**PROBLEM STATEMENT:**
Convert the listing below into a two-column CSV with the headers instruction and response. Give one row per entry, with its text and its answer each in a single quoted field, replace line breaks with spaces, and leave out the images.
--- begin SUPPLIED DATA ---
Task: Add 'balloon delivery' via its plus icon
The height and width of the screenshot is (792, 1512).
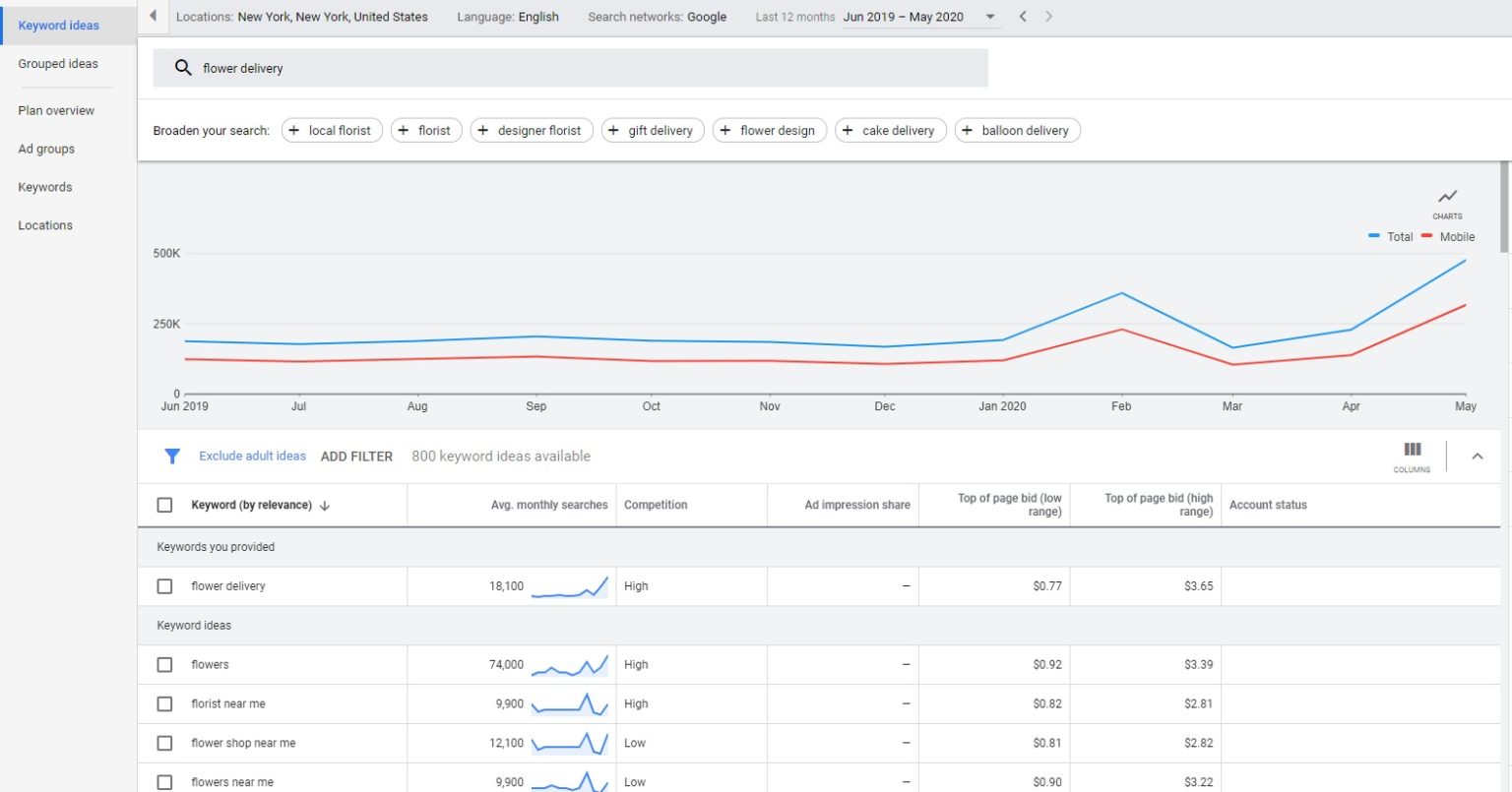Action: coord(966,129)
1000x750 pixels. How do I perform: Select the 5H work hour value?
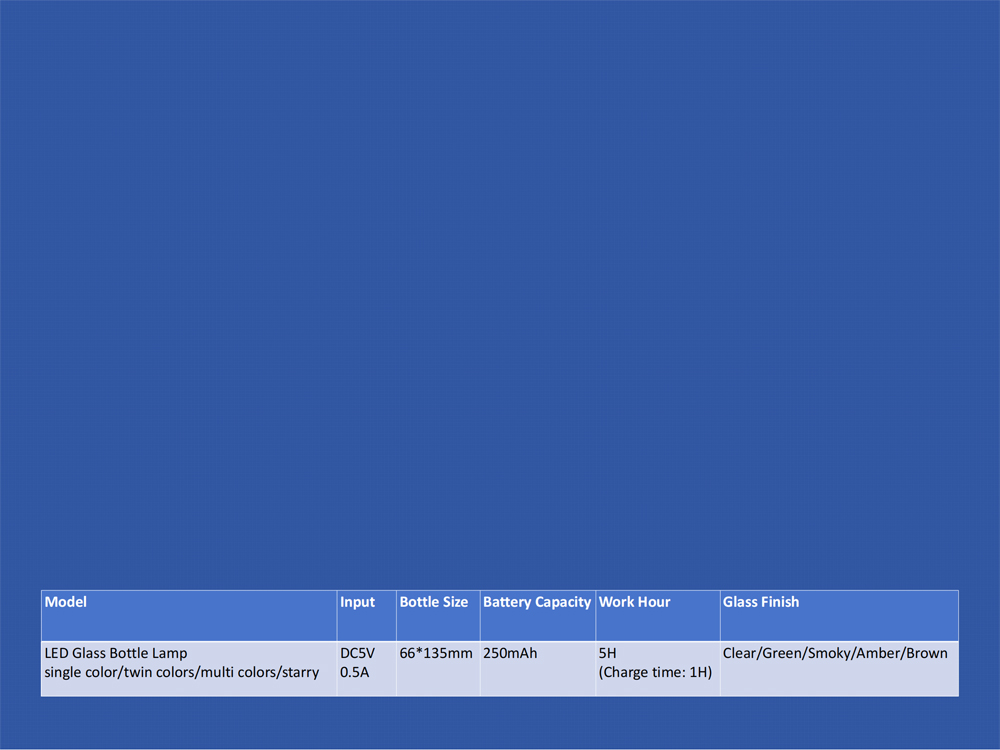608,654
--- end SUPPLIED DATA ---
**PROBLEM SOLUTION:**
instruction,response
"Task: Add 'balloon delivery' via its plus icon The height and width of the screenshot is (792, 1512).","Action: coord(966,129)"
"1000x750 pixels. How do I perform: Select the 5H work hour value?","608,654"